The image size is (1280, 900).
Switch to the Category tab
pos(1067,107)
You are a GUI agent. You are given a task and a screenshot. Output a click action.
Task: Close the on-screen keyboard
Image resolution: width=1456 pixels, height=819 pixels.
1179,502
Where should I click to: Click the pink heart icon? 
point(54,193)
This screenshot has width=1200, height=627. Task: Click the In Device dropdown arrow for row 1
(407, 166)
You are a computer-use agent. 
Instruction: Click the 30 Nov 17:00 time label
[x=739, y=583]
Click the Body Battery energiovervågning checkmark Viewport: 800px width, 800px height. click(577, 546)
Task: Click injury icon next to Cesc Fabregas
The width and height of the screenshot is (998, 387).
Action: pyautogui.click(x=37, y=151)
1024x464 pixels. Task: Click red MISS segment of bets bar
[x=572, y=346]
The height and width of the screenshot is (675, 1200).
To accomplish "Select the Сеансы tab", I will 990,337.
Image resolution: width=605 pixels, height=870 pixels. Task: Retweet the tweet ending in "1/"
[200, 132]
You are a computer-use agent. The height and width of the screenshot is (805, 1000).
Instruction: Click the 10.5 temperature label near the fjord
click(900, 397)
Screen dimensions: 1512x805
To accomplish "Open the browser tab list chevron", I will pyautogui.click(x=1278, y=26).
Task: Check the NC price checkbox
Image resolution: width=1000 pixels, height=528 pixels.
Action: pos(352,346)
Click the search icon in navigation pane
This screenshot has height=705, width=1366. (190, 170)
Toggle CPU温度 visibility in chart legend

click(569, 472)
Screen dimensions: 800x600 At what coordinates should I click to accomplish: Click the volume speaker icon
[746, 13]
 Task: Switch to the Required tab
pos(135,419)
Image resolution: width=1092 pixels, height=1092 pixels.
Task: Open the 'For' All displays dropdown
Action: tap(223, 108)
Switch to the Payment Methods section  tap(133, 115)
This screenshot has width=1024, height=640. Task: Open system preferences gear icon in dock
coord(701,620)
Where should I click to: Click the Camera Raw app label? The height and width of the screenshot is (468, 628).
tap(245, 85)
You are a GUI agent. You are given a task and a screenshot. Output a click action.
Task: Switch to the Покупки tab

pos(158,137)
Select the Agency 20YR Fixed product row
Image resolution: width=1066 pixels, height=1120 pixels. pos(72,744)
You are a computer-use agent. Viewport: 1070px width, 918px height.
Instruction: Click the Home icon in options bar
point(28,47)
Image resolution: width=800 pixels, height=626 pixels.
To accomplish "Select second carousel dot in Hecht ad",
============
Task goal: Find how many lines of the records hold the string "will", then give that number by itself.

Output for this task: 2